In an effort to remain not just relevant but vital in an ever-evolving business economy, Xerox announced plans this morning to split into two companies, each of them publicly traded.
The new companies have not been named — nor has leadership been established — though their intents are clear.
The existing Xerox will focus on documents technology and “continue to be a global leader in document management and outsourcing,” according to a company statement. The new company, meanwhile, will focus on business process outsourcing, helping clients “improve the flow of work by leveraging its expertise in managing transactions-intensive processes and applying innovations to automate and simplify business processes.”

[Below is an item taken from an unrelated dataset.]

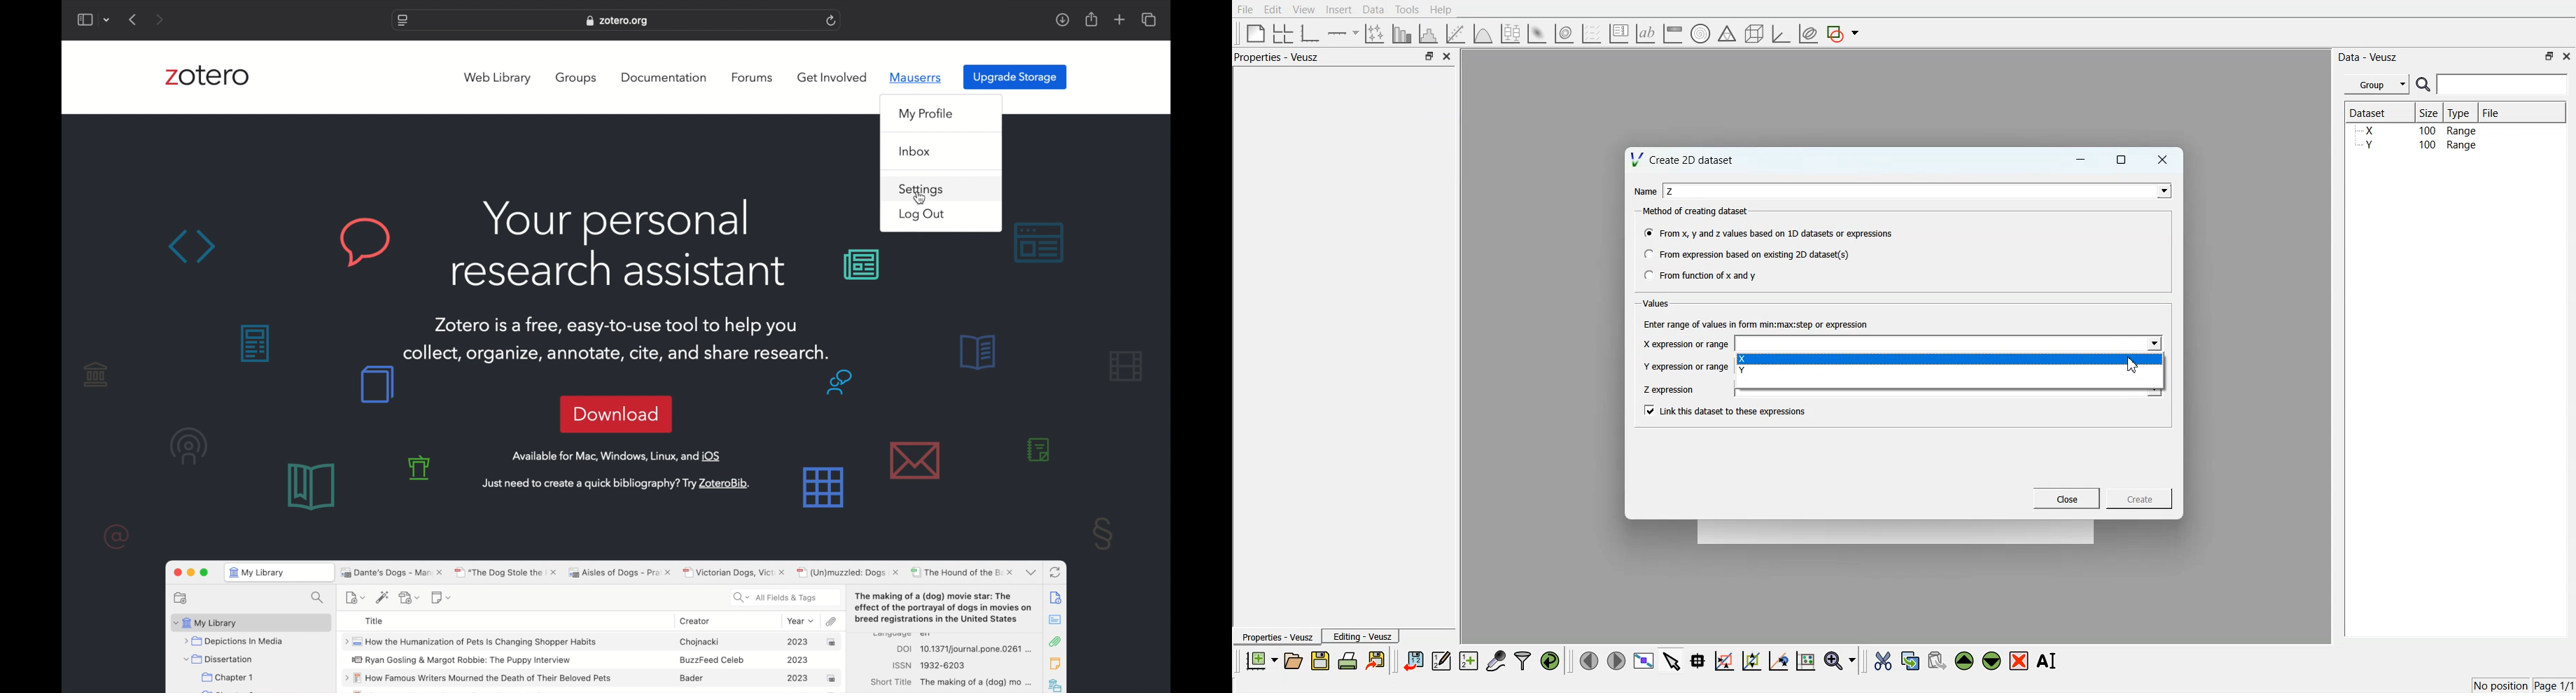 Image resolution: width=2576 pixels, height=700 pixels. I want to click on Plot points with lines, so click(1376, 34).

Xerox cited the need for greater agility and flexibility, the ability to innovate and adapt technology, and a more focused and efficient approach to operations. The areas now served by the two new companies “serve distinct client needs, have different growth drivers, and require customized operating models and capital structures.”
The decision comes from the company’s review of its portfolio and capital allocation options, which was initially announced in October. The Xerox board unanimously approved the plan to separate the company.
“Xerox is taking further affirmative steps to drive shareholder value by announcing it will separate into two strong, independent, publicly traded companies,” Xerox CEO and chairman Ursula Burns said in a statement. “These two companies will be well positioned to lead in their respective rapidly evolving markets and capitalize on the opportunities that now exist to expand margins and increase market share.”
The separation should be finished by the end of 2016.
Xerox also announced plans to save about $2.4 billion across all segments over the next three years, with about $700 million in annualized savings in 2016.